In polarisierten Zeiten stehen Medien zunehmend unter Druck – sei es durch politische Einflussversuche, wachsende Skepsis oder den Ruf nach Neutralität. Wie muss sich eine Redaktion ihre Unabhängigkeit und Glaubwürdigkeit bewahren und wo sollten Grenzen zwischen journalistischer Kritik und aktivistischem Engagement gezogen werden?

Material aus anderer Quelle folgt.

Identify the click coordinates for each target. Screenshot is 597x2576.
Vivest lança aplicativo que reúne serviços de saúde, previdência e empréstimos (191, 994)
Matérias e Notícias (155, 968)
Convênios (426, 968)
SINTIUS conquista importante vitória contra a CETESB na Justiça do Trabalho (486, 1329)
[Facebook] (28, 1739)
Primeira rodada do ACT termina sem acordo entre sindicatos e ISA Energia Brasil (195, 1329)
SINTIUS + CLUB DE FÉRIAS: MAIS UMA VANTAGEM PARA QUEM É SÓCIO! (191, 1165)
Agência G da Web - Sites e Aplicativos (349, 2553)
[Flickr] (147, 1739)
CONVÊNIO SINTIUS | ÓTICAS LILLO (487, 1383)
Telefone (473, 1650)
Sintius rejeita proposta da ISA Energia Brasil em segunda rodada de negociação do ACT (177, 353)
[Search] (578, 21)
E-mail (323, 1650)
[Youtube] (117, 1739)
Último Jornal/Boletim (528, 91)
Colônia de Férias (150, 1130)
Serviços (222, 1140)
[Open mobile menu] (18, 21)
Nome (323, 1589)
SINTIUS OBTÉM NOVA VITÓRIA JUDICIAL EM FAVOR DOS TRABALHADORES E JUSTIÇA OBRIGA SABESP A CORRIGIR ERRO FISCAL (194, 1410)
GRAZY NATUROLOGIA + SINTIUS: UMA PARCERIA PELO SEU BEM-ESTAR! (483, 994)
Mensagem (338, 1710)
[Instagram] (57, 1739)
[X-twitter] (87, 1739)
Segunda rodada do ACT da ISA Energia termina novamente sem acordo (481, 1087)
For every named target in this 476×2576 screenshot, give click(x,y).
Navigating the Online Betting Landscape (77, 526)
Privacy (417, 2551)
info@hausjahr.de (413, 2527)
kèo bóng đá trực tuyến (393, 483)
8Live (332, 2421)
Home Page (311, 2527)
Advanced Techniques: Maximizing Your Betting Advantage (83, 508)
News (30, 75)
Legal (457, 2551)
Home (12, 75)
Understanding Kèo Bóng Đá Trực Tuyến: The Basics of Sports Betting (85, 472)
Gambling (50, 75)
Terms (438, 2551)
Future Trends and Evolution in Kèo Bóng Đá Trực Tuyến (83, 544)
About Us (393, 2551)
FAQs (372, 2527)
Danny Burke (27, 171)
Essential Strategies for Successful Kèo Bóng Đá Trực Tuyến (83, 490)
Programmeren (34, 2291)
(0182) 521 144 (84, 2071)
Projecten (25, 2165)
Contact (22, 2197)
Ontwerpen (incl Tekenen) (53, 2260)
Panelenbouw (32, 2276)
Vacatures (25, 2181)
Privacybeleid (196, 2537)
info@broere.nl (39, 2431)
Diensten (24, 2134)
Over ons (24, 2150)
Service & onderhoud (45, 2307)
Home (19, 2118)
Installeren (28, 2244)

Wir als öffentlich-rechtlicher Sender bewahren unsere Glaubwürdigkeit, indem wir unserer Arbeit gewissenhaft nachgehen, so wie sie in unseren Programmgrundsätzen definiert ist. Berechtige Kritik nehmen wir ernst und wir setzen uns mit ihr gewissenhaft auseinander. Auch wir machen Fehler. Im Idealfall erkennen wir sie selbst, aber auch Hinweise von außen sind sehr wichtig. Auf ZDFheute.de gibt es zum Beispiel eine eigene Korrekturenseite, in der wir sehr offen mit Fehlern umgehen. Und dann gibt es ja auch noch Gremien, die unsere Arbeit konstruktiv-kritisch begleiten. Aber: wie von Euch sehr richtig beschrieben, gibt es heute sehr viele Player, die das ZDF und den gesamten öffentlich-rechtlichen Rundfunk aus Prinzip in Verruf bringen und das Vertrauen in uns gezielt schwächen wollen. Da geht es nicht mehr um sachliche Kritik, sondern darum, demokratische Institutionen anzugreifen und auszuhebeln. Das lässt sich nicht nur mit Blick auf Medien beobachten. Wir als ZDF zeigen dabei klare Kante und lassen uns nicht einschüchtern. Zum Glück ist das Vertrauen der Bevölkerung in ARD und ZDF weiterhin sehr groß. Wir arbeiten jeden Tag daran, dass es so bleibt.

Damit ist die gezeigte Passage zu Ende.